### WHAT IS EXPECTED
According to the text on the American College of Radiology below, in what year was the organization founded?

### TEXT UNDER STUDY
American College of Radiology
- Chair: Christoph Wald
- President: Alan H. Matsumoto
- Website: acr.org

= American College of Radiology =

Professional medical society representing radiologists, oncologists, and others

The American College of Radiology (ACR), founded in 1923, is a professional medical society representing nearly 40,000 diagnostic radiologists, radiation oncologists, interventional radiologists, nuclear medicine physicians and medical physicists.

The ACR has 54 chapters in the United States, Canada and the Council of Affiliated Regional Radiation Oncology Societies (CARROS).

==Medical imaging accreditation==
The ACR has accredited more than 39,000 medical imaging facilities in 10 imaging modalities since 1987, including:
- Breast MRI
- Breast Ultrasound
- Computed Tomography
- Mammography
- Magnetic Resonance Imaging
- Nuclear Medicine
- Positron Emission Tomography
- Radiation Oncology Practice
- Stereotactic Breast Biopsy
- Ultrasound

== Specialized medical education ==
- ACR Education Center – located in Reston, VA, offers specialized mini-fellowships in more than a dozen clinical areas.

### EXTRACTED INFORMATION
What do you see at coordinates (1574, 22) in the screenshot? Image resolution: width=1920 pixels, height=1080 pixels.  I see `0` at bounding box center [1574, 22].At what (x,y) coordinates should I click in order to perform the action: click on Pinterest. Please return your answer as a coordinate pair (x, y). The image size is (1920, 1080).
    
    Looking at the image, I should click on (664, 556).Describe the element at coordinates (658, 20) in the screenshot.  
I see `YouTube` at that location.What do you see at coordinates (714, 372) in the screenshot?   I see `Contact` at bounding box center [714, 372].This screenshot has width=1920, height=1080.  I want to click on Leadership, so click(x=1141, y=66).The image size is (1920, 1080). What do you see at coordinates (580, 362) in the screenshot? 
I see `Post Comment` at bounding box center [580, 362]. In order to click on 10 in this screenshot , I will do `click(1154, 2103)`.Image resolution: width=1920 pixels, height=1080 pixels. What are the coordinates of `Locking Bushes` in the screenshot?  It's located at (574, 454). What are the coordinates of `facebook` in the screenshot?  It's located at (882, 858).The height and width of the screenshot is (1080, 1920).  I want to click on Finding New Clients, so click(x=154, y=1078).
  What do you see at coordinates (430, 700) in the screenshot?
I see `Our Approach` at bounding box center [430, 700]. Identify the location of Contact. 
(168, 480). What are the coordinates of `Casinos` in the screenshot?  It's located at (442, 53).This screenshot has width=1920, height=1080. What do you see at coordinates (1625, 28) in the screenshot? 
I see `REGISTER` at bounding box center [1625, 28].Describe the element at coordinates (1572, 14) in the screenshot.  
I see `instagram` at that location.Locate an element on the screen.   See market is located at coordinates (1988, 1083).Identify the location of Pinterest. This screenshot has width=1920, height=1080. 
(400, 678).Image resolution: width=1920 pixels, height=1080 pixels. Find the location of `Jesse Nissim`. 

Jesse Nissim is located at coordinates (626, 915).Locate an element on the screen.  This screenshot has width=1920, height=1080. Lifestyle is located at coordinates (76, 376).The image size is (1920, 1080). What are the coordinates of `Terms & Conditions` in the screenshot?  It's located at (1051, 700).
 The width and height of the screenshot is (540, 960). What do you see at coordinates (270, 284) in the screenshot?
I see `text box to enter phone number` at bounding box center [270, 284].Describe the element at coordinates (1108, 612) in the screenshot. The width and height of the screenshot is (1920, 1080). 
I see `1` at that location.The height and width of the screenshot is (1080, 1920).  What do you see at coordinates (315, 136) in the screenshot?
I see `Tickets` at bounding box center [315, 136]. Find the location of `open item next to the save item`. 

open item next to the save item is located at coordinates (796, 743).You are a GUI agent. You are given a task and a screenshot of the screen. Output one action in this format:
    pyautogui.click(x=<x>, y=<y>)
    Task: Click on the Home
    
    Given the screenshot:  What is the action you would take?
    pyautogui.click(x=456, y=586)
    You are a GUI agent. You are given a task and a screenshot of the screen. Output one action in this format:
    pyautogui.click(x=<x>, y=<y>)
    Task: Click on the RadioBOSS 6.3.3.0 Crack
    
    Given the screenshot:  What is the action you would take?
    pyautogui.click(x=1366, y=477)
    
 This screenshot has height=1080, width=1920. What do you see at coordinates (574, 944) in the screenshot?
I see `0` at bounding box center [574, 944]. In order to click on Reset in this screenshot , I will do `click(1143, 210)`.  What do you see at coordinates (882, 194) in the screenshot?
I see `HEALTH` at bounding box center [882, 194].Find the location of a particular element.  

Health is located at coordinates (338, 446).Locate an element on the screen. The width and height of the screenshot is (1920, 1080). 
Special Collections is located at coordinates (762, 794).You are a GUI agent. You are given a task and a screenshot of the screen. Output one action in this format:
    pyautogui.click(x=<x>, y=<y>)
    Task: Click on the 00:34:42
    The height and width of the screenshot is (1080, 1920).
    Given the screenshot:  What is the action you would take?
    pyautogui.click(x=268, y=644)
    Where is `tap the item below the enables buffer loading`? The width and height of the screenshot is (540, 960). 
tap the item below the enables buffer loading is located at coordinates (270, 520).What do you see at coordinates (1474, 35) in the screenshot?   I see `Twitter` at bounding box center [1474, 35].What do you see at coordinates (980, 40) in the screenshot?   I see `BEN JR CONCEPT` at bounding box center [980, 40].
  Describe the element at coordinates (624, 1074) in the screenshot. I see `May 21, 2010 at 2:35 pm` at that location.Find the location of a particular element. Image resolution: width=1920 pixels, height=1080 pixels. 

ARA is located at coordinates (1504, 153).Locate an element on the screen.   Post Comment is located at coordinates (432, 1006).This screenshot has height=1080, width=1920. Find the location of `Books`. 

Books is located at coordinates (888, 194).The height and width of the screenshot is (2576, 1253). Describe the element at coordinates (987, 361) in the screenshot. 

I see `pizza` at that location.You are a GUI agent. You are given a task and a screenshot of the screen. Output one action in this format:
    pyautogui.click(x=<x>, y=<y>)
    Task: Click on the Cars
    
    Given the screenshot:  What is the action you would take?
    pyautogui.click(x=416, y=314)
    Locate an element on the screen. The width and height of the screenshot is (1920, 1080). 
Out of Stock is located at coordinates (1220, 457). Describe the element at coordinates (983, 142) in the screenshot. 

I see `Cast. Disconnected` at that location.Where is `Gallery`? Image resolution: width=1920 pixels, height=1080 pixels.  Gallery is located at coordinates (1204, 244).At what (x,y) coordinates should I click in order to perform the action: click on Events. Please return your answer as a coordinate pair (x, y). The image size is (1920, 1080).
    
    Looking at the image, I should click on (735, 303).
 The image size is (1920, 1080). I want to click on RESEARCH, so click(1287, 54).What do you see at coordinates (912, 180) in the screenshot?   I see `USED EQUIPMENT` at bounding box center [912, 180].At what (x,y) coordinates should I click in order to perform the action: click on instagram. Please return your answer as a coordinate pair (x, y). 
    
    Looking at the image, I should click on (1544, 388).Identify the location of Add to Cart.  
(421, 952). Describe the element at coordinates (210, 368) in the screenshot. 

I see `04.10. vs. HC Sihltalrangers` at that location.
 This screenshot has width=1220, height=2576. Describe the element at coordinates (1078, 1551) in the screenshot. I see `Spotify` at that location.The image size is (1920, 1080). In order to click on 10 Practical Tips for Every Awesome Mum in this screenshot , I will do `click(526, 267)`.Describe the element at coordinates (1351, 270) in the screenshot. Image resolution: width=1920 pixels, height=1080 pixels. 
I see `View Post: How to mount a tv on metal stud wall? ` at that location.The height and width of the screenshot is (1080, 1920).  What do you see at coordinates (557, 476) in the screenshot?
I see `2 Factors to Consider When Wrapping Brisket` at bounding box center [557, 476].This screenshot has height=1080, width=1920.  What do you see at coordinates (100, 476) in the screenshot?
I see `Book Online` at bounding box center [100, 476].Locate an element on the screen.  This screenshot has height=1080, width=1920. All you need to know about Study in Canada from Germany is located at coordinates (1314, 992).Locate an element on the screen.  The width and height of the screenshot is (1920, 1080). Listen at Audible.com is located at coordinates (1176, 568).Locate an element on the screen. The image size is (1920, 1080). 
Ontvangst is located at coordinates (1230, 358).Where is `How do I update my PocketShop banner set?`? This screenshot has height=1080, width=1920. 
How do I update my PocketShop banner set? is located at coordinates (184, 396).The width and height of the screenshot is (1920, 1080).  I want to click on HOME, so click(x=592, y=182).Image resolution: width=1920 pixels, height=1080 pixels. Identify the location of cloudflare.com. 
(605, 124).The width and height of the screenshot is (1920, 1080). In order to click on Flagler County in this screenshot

### RESULT BELOW
1923